Goal of the exercise -> Search the records below for "terms"; copy each line that has it.

Data ->
+--
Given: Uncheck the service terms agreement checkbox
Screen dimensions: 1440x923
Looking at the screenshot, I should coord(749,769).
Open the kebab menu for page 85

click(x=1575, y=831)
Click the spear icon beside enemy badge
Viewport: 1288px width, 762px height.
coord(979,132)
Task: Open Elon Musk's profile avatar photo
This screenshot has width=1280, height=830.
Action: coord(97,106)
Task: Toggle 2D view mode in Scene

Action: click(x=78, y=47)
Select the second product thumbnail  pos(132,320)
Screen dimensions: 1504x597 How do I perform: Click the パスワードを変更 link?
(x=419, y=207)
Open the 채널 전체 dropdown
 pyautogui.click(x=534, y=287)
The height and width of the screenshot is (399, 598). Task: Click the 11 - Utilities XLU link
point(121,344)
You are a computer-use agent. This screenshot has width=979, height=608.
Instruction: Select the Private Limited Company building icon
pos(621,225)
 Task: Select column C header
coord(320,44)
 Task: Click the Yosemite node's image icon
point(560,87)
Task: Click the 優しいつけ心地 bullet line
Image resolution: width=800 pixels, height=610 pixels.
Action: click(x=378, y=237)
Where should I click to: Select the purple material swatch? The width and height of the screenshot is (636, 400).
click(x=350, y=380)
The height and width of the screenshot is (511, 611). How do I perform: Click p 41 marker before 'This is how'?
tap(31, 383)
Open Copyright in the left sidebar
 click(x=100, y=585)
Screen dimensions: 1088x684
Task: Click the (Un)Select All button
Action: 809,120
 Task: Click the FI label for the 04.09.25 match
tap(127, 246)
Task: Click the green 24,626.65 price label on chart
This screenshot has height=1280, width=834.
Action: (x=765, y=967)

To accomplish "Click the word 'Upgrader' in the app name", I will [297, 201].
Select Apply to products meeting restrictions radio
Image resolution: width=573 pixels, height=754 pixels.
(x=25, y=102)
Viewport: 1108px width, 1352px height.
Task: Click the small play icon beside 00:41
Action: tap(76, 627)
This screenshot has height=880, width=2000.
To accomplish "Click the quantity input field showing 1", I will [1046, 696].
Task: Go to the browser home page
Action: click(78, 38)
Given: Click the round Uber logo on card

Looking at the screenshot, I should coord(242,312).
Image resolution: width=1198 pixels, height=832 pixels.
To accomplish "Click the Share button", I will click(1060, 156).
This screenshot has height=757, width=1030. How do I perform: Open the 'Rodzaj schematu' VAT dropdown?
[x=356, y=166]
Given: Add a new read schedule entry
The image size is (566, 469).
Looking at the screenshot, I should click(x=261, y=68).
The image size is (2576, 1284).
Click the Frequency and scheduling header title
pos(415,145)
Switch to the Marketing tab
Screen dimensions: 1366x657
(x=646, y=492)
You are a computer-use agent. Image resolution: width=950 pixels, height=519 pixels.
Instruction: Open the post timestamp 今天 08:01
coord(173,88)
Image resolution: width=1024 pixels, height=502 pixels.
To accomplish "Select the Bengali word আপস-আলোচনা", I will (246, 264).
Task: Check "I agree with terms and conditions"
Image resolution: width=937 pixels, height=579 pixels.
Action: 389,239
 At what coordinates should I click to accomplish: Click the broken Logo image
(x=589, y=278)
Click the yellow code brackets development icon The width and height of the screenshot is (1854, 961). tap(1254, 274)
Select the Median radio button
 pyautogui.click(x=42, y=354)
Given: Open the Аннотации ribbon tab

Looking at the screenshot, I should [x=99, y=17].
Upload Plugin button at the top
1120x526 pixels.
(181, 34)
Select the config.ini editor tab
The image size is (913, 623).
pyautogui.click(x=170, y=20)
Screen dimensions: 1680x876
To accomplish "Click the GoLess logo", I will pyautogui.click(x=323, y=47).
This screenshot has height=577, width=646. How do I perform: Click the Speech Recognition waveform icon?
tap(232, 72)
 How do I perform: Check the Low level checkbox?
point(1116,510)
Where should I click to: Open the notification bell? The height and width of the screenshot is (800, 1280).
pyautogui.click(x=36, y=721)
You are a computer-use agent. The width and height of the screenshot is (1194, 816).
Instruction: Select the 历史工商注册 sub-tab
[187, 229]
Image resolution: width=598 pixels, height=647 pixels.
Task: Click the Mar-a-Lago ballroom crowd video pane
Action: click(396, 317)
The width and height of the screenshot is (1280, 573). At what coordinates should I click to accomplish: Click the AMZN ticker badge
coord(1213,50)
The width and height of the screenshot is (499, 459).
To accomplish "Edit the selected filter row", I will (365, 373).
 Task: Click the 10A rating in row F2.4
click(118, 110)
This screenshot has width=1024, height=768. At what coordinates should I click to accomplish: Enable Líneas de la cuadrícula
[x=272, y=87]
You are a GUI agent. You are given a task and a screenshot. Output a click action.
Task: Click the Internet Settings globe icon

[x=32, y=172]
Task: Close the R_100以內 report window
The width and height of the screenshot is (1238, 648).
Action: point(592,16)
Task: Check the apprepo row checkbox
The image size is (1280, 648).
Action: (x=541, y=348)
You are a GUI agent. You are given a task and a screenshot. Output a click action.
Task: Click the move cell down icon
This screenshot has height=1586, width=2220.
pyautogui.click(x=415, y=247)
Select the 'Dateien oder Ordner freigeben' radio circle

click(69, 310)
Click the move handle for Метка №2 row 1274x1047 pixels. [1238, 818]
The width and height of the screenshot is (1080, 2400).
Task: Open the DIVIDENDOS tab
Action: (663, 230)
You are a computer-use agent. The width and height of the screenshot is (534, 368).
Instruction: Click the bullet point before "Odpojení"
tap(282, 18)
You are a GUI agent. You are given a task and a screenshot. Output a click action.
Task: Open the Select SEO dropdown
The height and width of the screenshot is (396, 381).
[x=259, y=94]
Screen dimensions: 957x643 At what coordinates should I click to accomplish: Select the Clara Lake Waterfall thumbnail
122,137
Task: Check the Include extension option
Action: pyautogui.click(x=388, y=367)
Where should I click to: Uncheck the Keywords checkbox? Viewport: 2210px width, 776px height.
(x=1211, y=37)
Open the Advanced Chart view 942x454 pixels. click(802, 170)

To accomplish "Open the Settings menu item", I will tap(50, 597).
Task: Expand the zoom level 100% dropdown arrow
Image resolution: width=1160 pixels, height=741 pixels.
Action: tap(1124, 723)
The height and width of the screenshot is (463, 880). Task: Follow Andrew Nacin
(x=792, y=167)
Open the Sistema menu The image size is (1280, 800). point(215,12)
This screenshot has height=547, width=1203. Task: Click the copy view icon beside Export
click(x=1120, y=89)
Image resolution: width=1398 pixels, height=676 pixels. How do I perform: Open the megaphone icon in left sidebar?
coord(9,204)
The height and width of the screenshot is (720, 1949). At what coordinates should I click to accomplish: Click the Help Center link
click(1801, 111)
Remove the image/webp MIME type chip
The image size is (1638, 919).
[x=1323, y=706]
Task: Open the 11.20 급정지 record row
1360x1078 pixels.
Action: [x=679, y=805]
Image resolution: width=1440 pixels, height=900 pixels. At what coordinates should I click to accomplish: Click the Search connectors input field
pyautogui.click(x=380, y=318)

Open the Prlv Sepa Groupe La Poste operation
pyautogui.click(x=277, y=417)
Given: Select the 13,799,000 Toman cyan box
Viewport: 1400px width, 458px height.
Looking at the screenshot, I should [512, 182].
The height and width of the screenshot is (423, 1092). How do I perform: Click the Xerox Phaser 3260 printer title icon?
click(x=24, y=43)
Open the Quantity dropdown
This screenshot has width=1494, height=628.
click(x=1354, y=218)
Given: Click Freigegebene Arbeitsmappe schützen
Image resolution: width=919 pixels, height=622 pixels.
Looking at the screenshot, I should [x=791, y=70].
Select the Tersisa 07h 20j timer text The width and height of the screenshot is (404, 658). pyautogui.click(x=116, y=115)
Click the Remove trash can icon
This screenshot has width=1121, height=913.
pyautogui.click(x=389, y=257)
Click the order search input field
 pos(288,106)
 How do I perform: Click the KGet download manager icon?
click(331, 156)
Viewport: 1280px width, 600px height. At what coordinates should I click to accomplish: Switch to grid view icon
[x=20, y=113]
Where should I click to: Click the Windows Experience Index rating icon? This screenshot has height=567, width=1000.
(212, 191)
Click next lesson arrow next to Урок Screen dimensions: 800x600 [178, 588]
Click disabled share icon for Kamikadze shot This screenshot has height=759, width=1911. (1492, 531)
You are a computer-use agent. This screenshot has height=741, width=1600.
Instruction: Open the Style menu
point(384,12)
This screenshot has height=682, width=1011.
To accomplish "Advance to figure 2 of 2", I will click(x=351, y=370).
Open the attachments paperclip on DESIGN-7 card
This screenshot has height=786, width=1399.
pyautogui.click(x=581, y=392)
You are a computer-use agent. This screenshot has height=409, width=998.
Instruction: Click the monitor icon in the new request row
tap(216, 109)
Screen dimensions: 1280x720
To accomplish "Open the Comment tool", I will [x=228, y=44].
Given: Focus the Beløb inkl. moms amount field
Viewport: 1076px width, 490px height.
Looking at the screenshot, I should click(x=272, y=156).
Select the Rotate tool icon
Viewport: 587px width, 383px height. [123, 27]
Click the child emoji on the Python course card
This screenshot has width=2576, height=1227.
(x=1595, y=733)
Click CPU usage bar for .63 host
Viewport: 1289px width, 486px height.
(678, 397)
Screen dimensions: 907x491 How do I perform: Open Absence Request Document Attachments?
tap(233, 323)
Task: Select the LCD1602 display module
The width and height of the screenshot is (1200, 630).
+--
Answer to the exercise ->
Given: Uncheck the service terms agreement checkbox
Task: Check "I agree with terms and conditions"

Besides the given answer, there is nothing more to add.